We know, we know. NVIDIA made some pretty big claims comparing it to the GeForce RTX 2080 Ti, and we will be sure to see what we can do to pit the NVIDIA GeForce RTX 3070 Founders Edition versus one. But for now, we can see how much faster it is versus a GeForce RTX 2070 SUPER, NVIDIA’s mid-cycle refresh for the $499 price segment. Do note that our ASUS ROG Strix GeForce RTX 2070 SUPER Advanced Edition comes with a small factory overclock and superior cooling, so the delta might be slightly smaller than what you would get if you pitted the Founders Edition cards versus one another.
We are looking at up to 62% performance improvement at 4K, with an average of 29%, although I can safely say that neither card is really suited for 4K gaming. For example, in Control with DXR enabled, the GeForce RTX 2070 SUPER only puts out 13FPS, while the GeForce RTX 3070 pumps out 21FPS, neither which are actually playable. Still, the NVIDIA GeForce RTX 3070 Founders Edition does represent a massive leap forward in the $499 category, with 4K being almost playable once DLSS is enabled.

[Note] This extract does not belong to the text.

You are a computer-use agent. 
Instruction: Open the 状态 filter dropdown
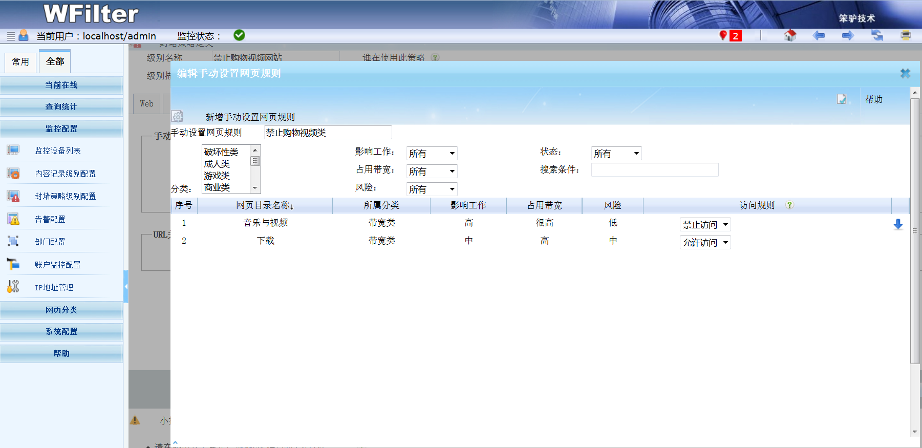(616, 154)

At 1440p, the gap narrows down to just 25% on average, although up to 43% improvements are seen in games that take advantage of the enhanced raytracing capabilities of the newer card. With these figures, we can pretty safely say that the GeForce RTX 3070 will indeed trade punches with a GeForce RTX 2080 Ti, although we will definitely wait until we can actually re-run some of our tests on the GeForce RTX 2080 Ti to give our final word.
While NVIDIA’s partners chuck in everything and the kitchen sink into their cards, NVIDIA decided that a single BIOS and a single power connector is sufficient for the NVIDIA GeForce RTX 3070 Founders Edition. Which brings me to my sole complaint about the design of this card. While the NVIDIA GeForce RTX 3070 Founders Edition’s bigger brothers probably can take advantage of how the 12-pin connector wastes less PCB space than dual 8-pin PCIe power connectors, the NVIDIA GeForce RTX 3070 Founders Edition only needs one 8-pin connector, which isn’t that much bigger than the 12-pin connector. Now, you will have to wait for a set custom sleeved 12-pin connectors, where otherwise you could easily just plug in your pre-existing set of sleeved 8-pin cables.
For those looking for a strong 1440p graphics card to upgrade to from their Pascal or older GPUs, this is the card to get. While the GeForce RTX 2080 or the GeForce RTX 2070 definitely got most of the way to a good 1440p experience, the GeForce RTX 3070 is where it’s at, with framerates in excess of 60 FPS in most our tested titles at 1440p, even with all the settings dialed up. And it is only $499, making it a very strong GPU for the price.
Unless you can find a GeForce RTX 2080 Ti for more or less the same price as a GeForce RTX 3070, this is definitely the card to get if you are planning to take the next step up from 1080p. Heck, even 4K is possible with the NVIDIA GeForce RTX 3070 Founders Edition, if you turn on DLSS in the games that support it. It is also worth mentioning that we are only looking at the Founders Edition here. We will be checking out an overclocked version very soon too, namely the ASUS TUF Gaming GeForce RTX 3070 OC Edition, so stay tuned for that.
Our thanks to NVIDIA for sending us the NVIDIA GeForce RTX 3070 Founders Edition for review.